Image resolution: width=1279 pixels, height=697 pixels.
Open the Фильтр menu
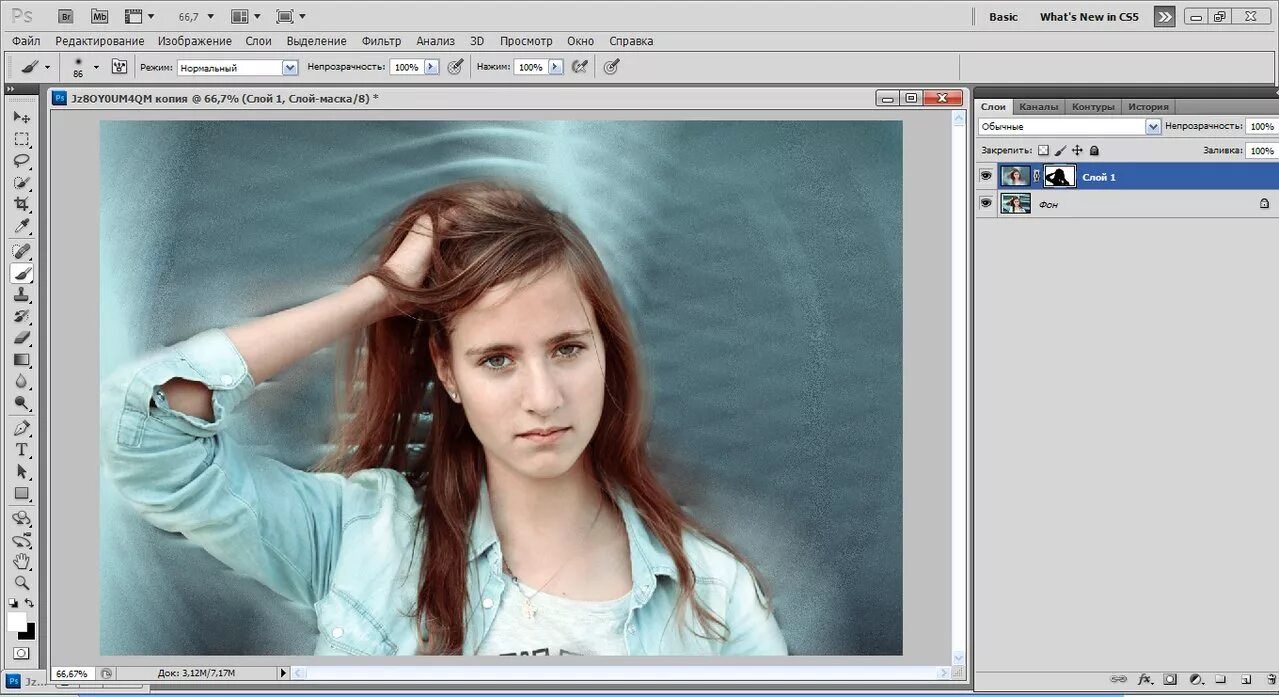pyautogui.click(x=381, y=41)
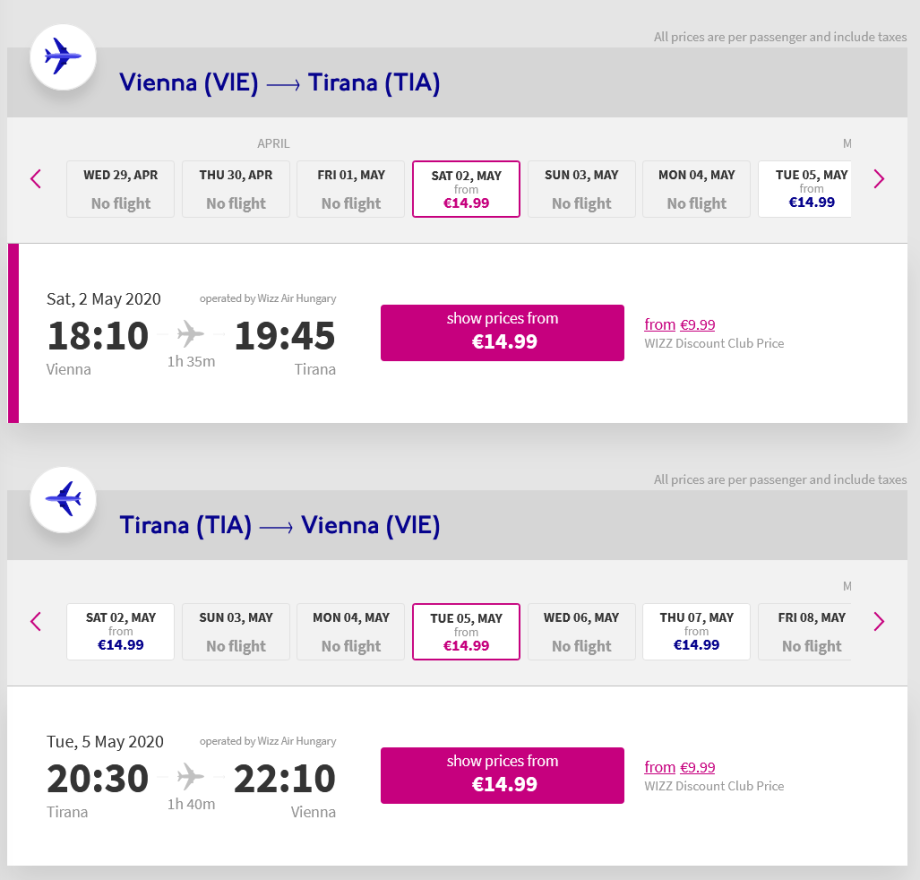Show later dates for Tirana to Vienna
This screenshot has width=920, height=880.
pyautogui.click(x=879, y=621)
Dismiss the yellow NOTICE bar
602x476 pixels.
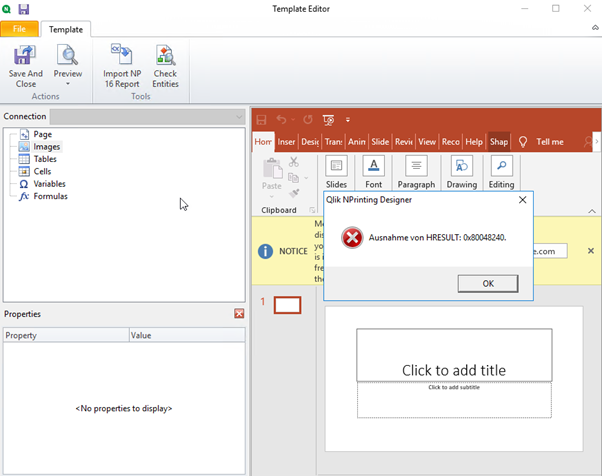(590, 251)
──────────
◆ Exercise prompt: Only the lines from the one containing "Open the Фильтр menu" through the end of the data above are to be output, exactly and without pictures.

◆ Task solution:
Open the Фильтр menu
pyautogui.click(x=381, y=41)
Show later dates for Tirana to Vienna
This screenshot has width=920, height=880.
pyautogui.click(x=879, y=621)
Dismiss the yellow NOTICE bar
602x476 pixels.
(590, 251)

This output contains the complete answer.